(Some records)
○ ○ ○ ○ ○ ○ ○

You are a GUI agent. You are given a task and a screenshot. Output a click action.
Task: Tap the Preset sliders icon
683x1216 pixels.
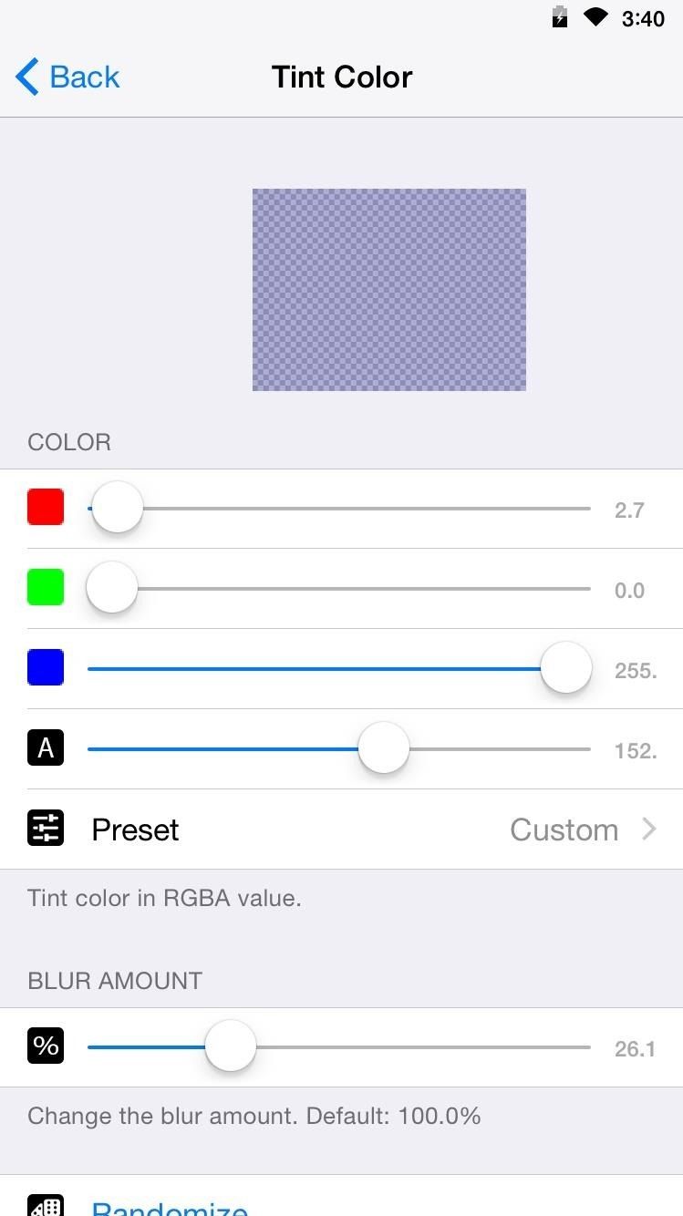46,829
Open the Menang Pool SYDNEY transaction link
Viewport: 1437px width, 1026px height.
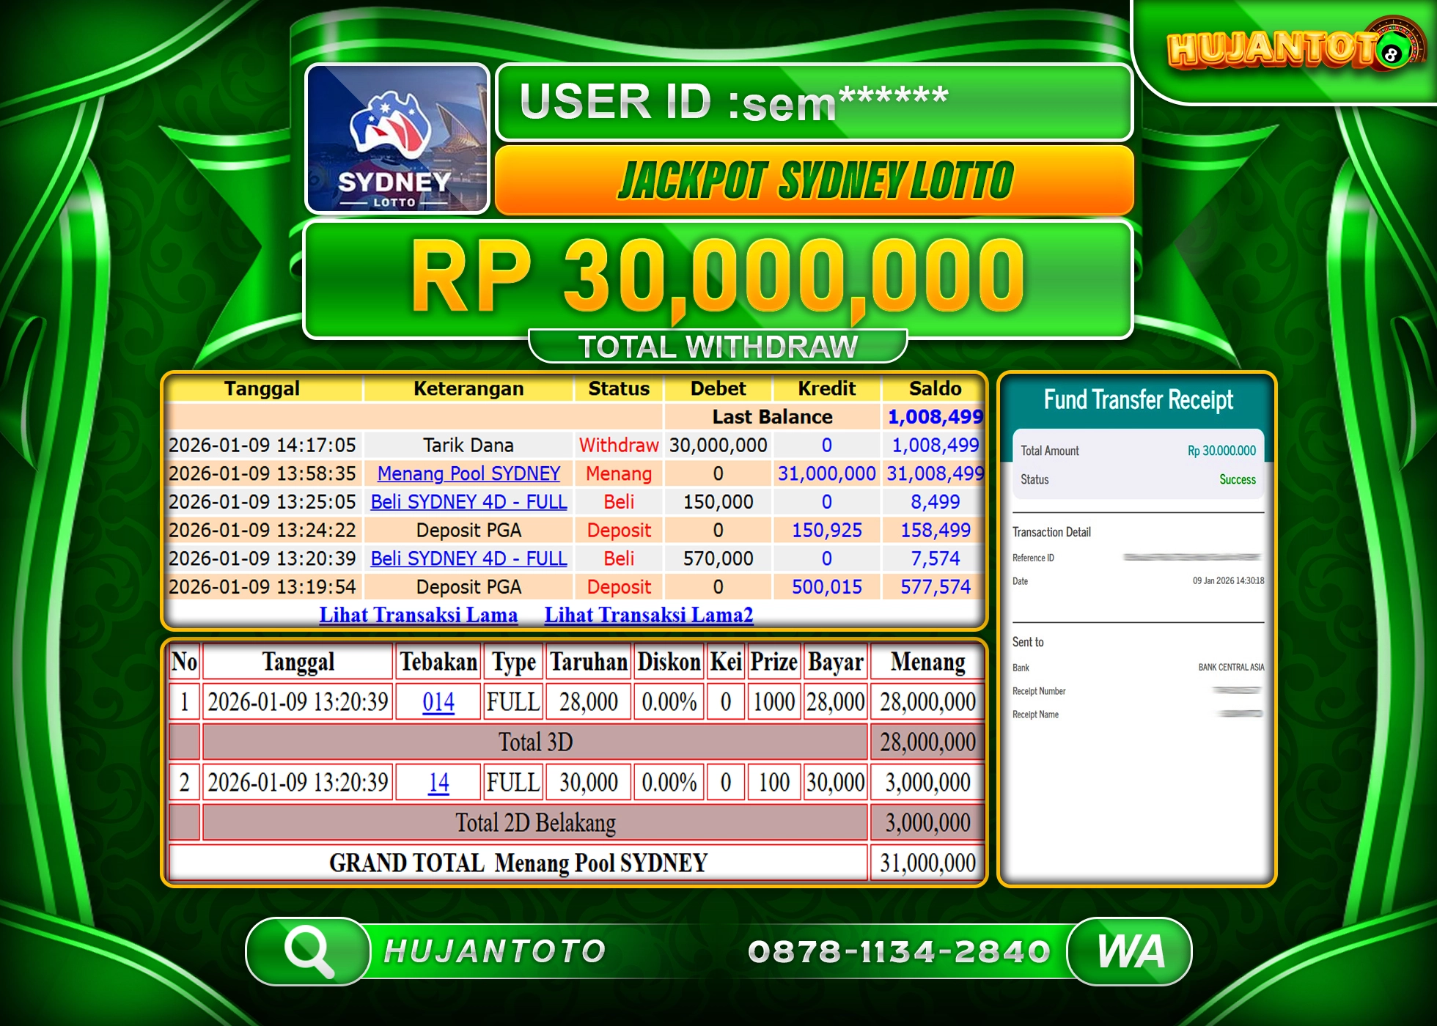[468, 473]
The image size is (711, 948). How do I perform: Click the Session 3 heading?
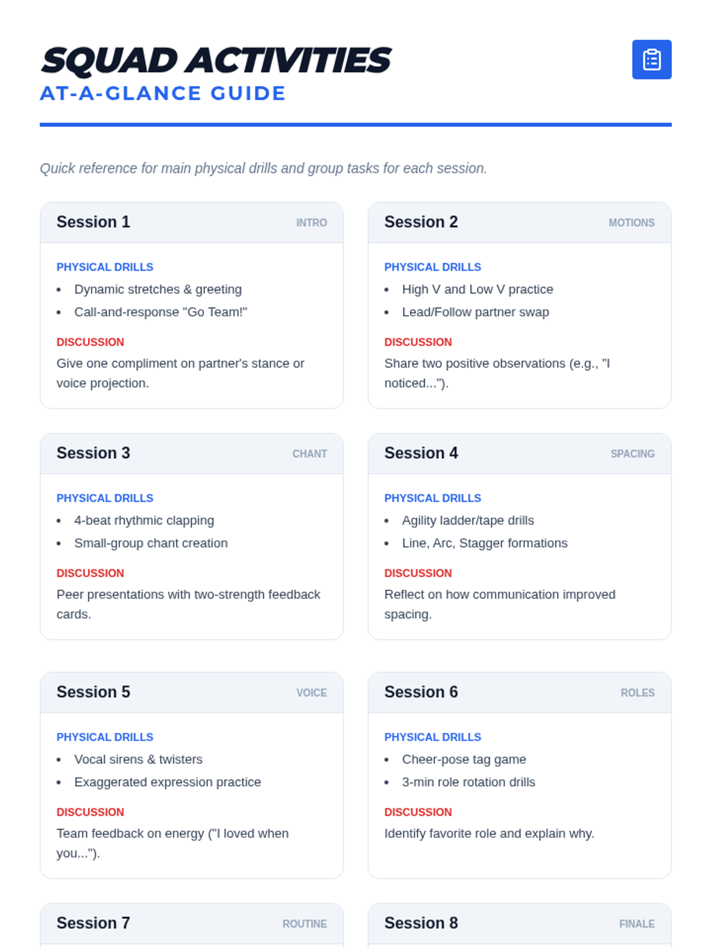pos(93,453)
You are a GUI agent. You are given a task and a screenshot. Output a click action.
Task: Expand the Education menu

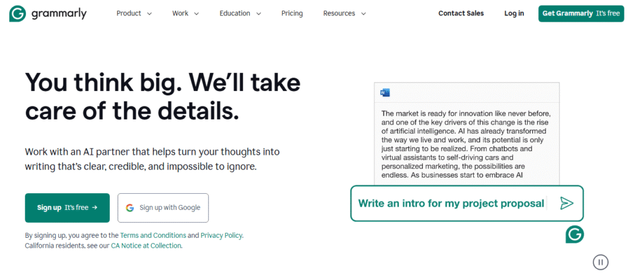(240, 14)
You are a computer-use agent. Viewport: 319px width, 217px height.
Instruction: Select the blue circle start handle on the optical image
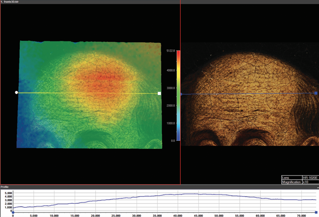[181, 94]
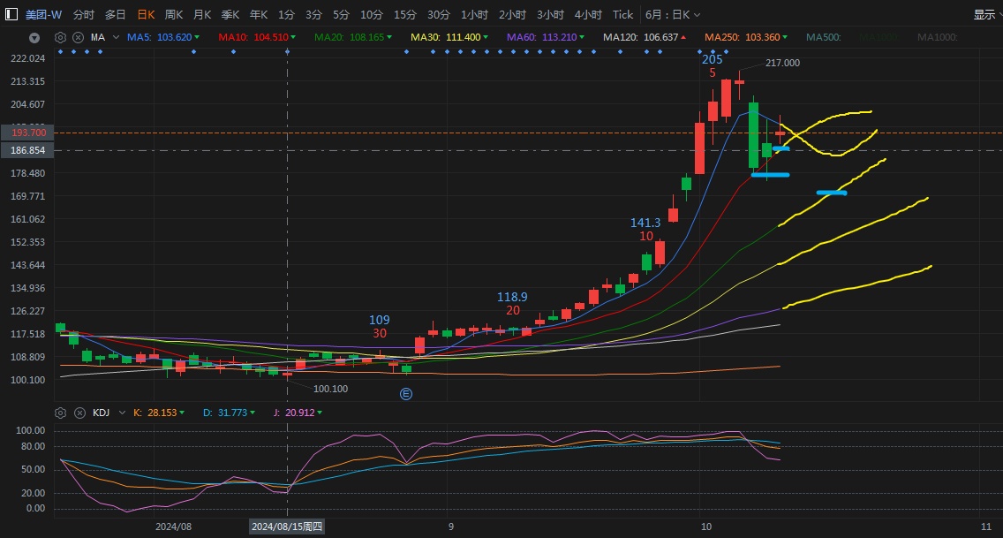Switch to 周K weekly chart tab
Image resolution: width=1003 pixels, height=538 pixels.
(x=174, y=14)
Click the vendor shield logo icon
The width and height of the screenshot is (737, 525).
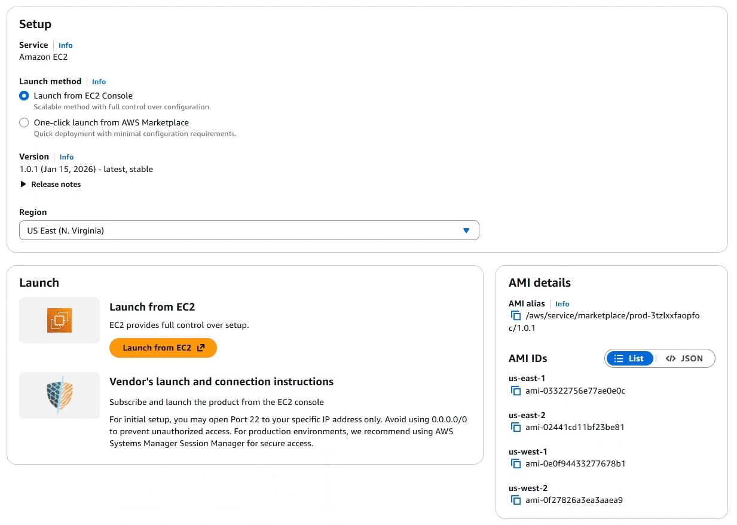[59, 395]
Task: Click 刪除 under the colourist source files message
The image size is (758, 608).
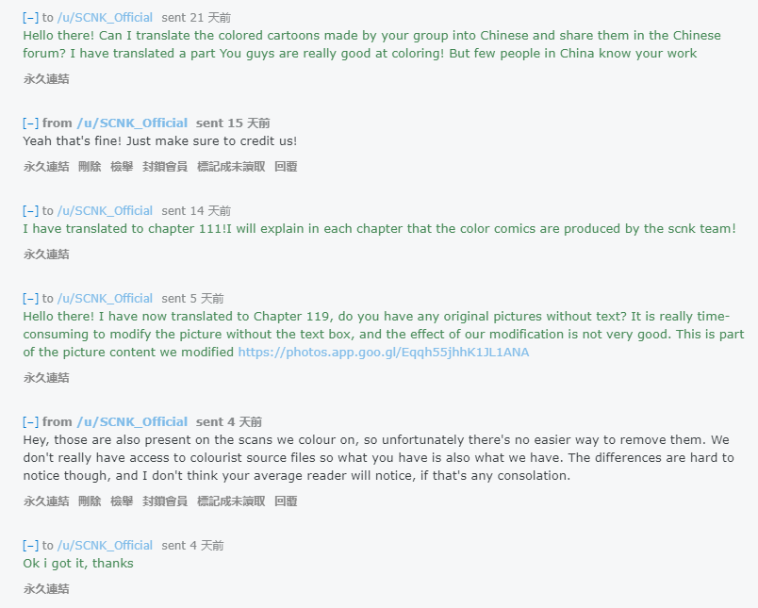Action: [90, 501]
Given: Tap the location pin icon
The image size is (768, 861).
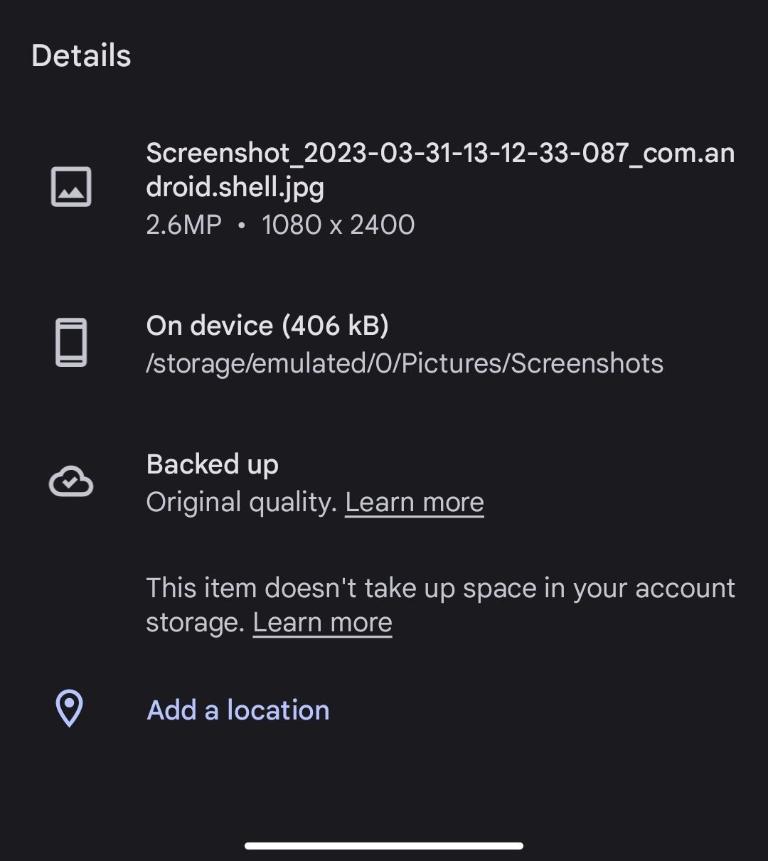Looking at the screenshot, I should click(70, 708).
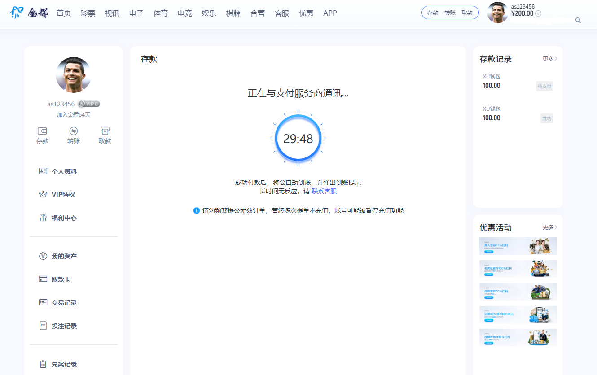Expand 更多 in 存款记录 panel
Image resolution: width=597 pixels, height=375 pixels.
tap(550, 59)
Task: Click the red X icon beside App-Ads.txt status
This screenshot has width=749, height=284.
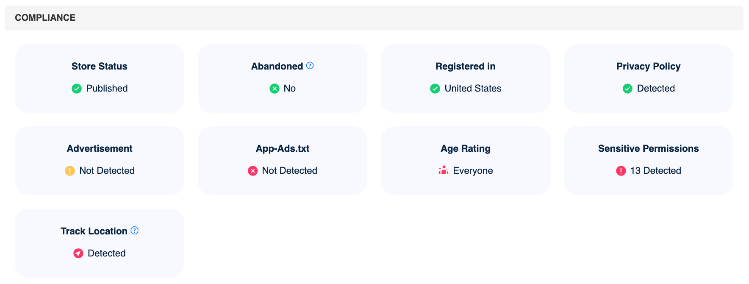Action: click(253, 171)
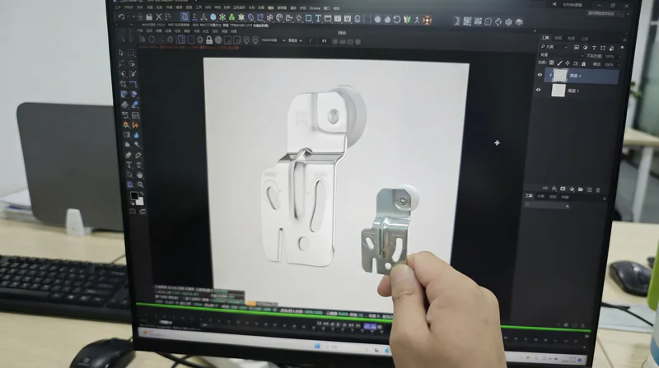This screenshot has width=659, height=368.
Task: Select the Hand pan tool
Action: [x=139, y=175]
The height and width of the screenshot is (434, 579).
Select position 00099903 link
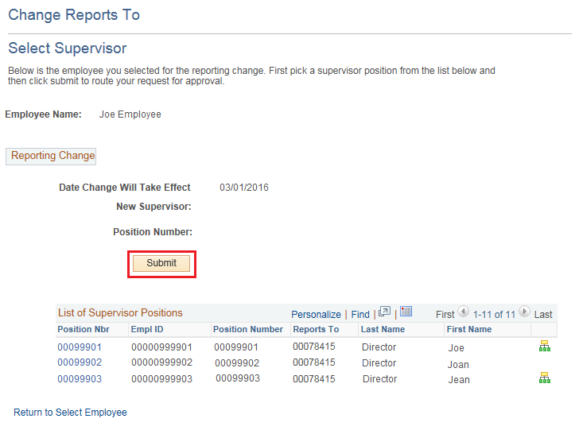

○ ○ ○ ○ ○ ○ ○

WHAT YOU ARE ASKED TO DO:
Switch "GUI agent" to "screen agent" everywhere it occurs in the records, and write all the records out again with nothing else changed. Leave the pictures out of your answer.

TASK ANSWER:
You are a screen agent. You are given a task and a screenshot. Output a click action.
Task: Tap the Preset sliders icon
683x1216 pixels.
46,829
Open the Menang Pool SYDNEY transaction link
Viewport: 1437px width, 1026px height.
[468, 473]
The image size is (711, 948). How do I perform: Click the Session 3 heading?
pos(93,453)
You are a screen agent. You are given a task and a screenshot. Output a click action.
Task: Expand the Education menu

(240, 14)
You are a computer-use agent. Viewport: 319px width, 217px height.
Instruction: Select the blue circle start handle on the optical image
[181, 94]
Switch to 周K weekly chart tab
Image resolution: width=1003 pixels, height=538 pixels.
(x=174, y=14)
Click the vendor shield logo icon
The width and height of the screenshot is (737, 525).
[59, 395]
Task: Click 刪除 under the colourist source files message
The image size is (758, 608).
Action: [90, 501]
Given: Tap the location pin icon
The image size is (768, 861).
Looking at the screenshot, I should click(70, 708).
Expand 更多 in 存款记录 panel
Image resolution: width=597 pixels, height=375 pixels.
tap(550, 59)
Task: Click the red X icon beside App-Ads.txt status
This screenshot has width=749, height=284.
Action: click(253, 171)
This screenshot has width=659, height=368.
Task: Select the Hand pan tool
Action: [x=139, y=175]
The height and width of the screenshot is (434, 579).
Select position 00099903 link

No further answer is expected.